テキストと項目位置の一覧
━━━━━━━━
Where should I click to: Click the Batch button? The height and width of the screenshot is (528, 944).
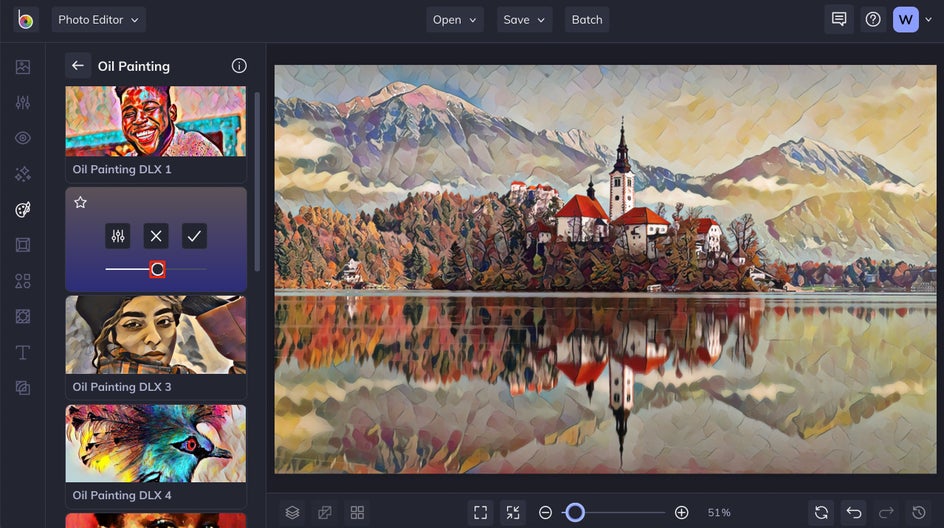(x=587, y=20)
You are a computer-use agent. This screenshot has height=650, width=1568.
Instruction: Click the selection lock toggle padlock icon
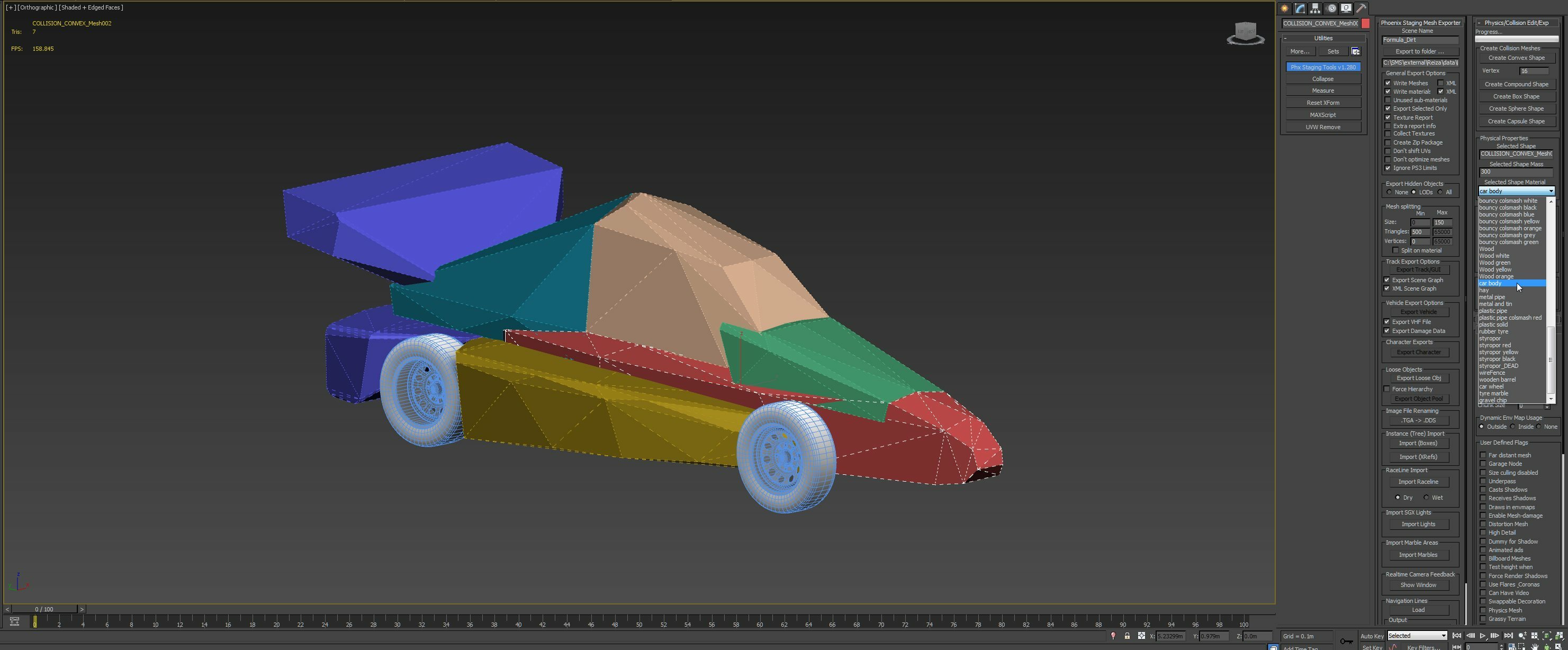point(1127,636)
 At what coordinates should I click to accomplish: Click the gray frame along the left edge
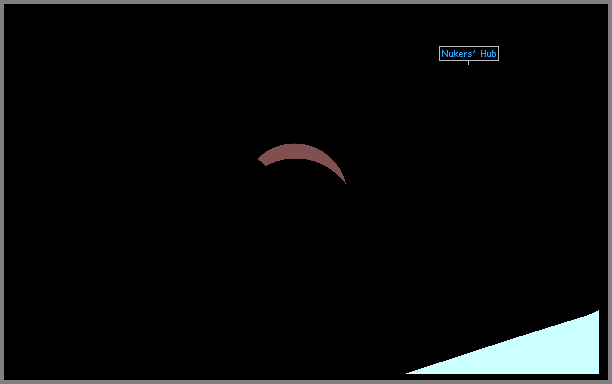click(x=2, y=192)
━━━━━━━━
● **取り組む課題**:
上の一覧のすべての行を、空行を除いて番号付きリストに変えてください。画像は答えに含めないでください。

● **課題の結果**:
1. Where should I click to: Click the Batch button? The height and width of the screenshot is (528, 944).
2. (x=587, y=20)
3. You are a computer-use agent. This screenshot has height=650, width=1568.
4. Instruction: Click the selection lock toggle padlock icon
5. point(1127,636)
6.  At what coordinates should I click to accomplish: Click the gray frame along the left edge
7. click(x=2, y=192)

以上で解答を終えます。